● RECORDS FOR THE EXERCISE:
______

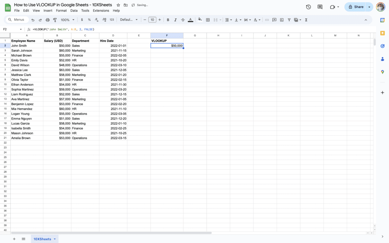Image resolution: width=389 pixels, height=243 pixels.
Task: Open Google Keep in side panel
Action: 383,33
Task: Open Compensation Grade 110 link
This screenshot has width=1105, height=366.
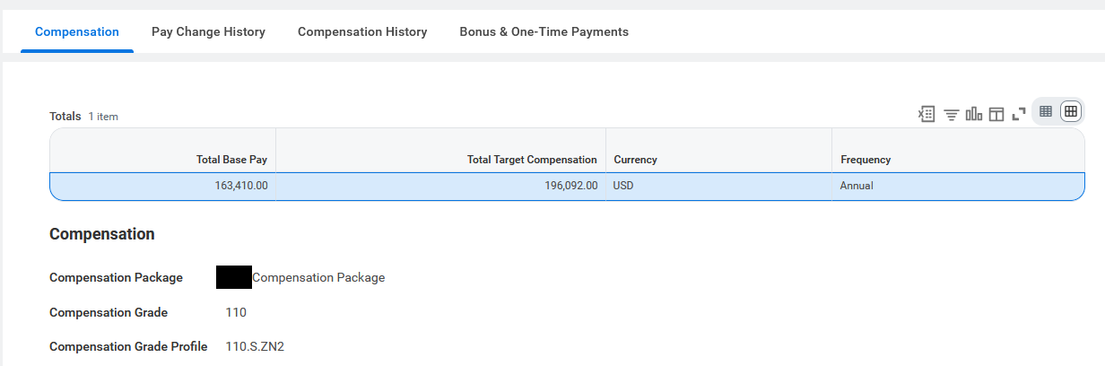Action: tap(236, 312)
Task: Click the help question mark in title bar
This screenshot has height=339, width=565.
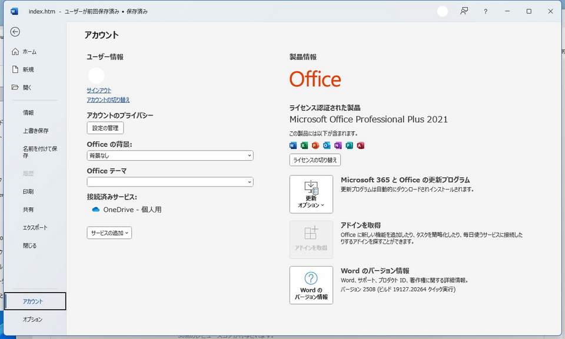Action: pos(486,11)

______

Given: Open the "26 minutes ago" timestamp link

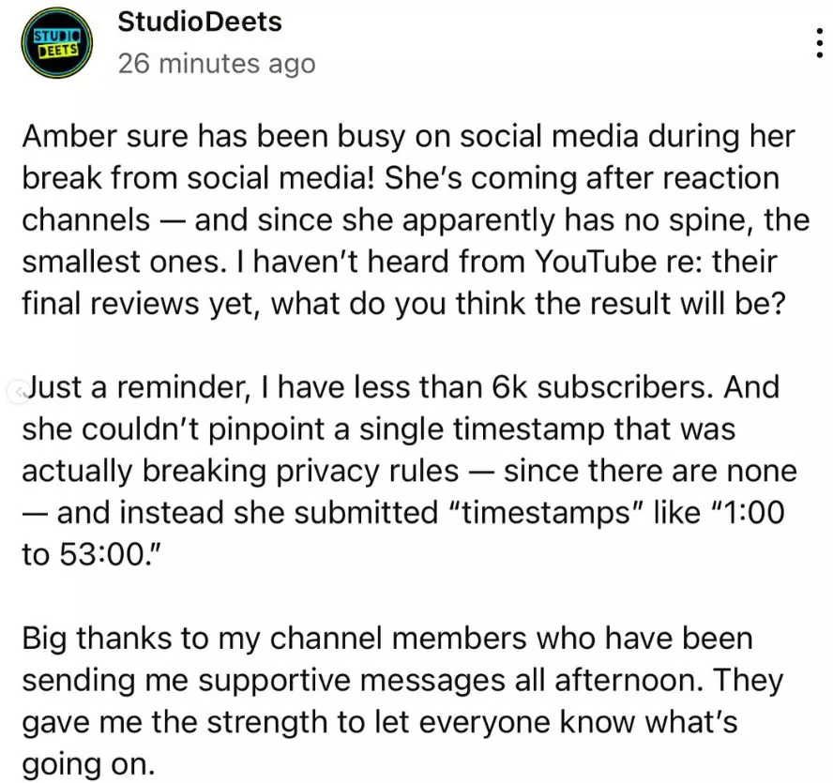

______

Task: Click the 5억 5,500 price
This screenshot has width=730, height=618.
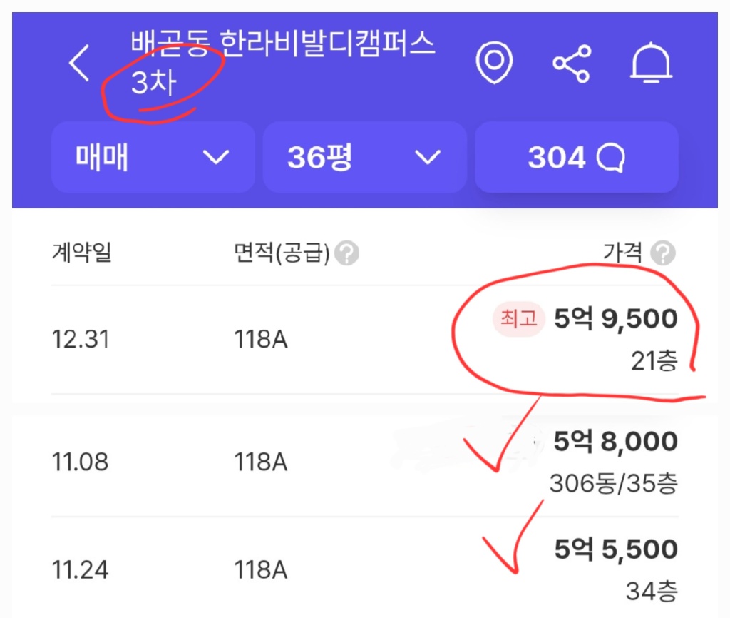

______

● YOUR OBJECTIVE:
Please find every line in the records above that holds the word "Click" and copy it.

● ANSWER TO THIS EXERCISE:
Task: Click the help question mark in title bar
Task: Click the 5억 5,500 price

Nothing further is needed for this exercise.